The streets outside my hotel near the elegant 1920s Hijaz railway station, now a museum, are largely empty. There are few cars, fewer people. But this is normal on the weekly holiday during the fast.
Shops are shuttered. Mounds of rubbish disappeared as soon as collection resumed after government troops retook the central district of Midan.
As my colleague and I reach the footbridge across Shukri al- Kuwatli, a main thoroughfare, three loud, resonant explosions remind us that this is a city at war. The blasts seem to come from the diplomatic districts of Malki and Abu Rummana.
We cross the bridge and stroll into the park where a few people are sitting on benches. They nod, murmur welcomes and smile to see foreigners in their midst. Hissing sprinklers spray the lush grass, bushes and plants.

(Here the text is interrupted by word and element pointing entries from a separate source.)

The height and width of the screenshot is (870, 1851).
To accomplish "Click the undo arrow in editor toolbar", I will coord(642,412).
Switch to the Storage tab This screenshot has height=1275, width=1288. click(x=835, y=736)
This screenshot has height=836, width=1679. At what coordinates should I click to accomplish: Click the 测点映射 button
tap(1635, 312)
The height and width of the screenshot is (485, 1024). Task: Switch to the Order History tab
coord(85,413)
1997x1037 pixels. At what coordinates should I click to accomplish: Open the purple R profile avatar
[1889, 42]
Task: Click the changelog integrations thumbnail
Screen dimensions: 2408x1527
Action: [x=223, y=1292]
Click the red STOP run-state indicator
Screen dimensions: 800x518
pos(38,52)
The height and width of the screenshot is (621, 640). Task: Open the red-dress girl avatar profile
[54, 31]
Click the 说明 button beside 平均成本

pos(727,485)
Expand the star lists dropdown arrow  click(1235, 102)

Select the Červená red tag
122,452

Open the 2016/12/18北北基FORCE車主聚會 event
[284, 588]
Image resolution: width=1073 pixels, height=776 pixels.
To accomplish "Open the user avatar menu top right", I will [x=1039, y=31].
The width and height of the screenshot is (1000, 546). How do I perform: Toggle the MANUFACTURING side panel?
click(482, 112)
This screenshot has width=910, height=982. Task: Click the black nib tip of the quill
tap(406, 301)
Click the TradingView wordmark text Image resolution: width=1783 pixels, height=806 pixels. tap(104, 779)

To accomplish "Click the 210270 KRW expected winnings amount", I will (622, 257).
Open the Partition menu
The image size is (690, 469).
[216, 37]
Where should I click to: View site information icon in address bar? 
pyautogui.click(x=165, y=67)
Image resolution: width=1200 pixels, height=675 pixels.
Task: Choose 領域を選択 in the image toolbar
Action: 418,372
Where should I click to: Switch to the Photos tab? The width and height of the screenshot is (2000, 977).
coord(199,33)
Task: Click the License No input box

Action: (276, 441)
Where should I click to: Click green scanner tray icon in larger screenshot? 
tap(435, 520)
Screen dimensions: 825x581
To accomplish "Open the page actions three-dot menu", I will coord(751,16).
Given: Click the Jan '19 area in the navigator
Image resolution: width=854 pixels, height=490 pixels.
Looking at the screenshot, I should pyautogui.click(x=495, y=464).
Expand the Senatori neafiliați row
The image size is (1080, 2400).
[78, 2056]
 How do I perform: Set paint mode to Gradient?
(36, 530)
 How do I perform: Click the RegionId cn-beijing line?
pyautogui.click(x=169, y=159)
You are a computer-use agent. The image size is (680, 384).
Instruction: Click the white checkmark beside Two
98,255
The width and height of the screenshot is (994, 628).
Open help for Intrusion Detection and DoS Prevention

At Arab League Square we pause to look down broad Abu Rummana Street towards the Saudi embassy. A few yellow taxis are cruising for customers. Explosions are commonplace.
On the street that runs behind parliament, two soldiers, AK47s slung on straps over their shoulders, are stopping cars and checking boots. They are the only troops we see during our walk.
Our destination is the Aroma Cafe, a hangout for students, intellectuals and courting couples. The waffle shop on the corner is shuttered but the cafe is open. In the showcase on the ground floor, huge chocolate cakes share shelves with apple tarts and brownies.
The restaurant-cafe upstairs, decorated in Andalusian style, is empty. We choose a table with a window shaded by the thick leaves of the tree outside. The waiter brings us spring water while we wait for frappuccinos.
We walk along the shaded arcade in front of the Cham Palace Hotel to Yousef al-Azmi Square. The statue of the hero, dust on his helmet and shoulders, stares down towards the Hijaz station. At his back we can see the fountains of Seven Springs Square, a frequent site of pro-government demonstrations. The crump of distant explosions punctuates our journey back to the hotel. At the corner, neighbourhood watchmen wave and call good morning. During last week’s fighting in Midan, bullets were whizzing down this street, says my colleague.
A family of refugees is lodging at my modest family hotel.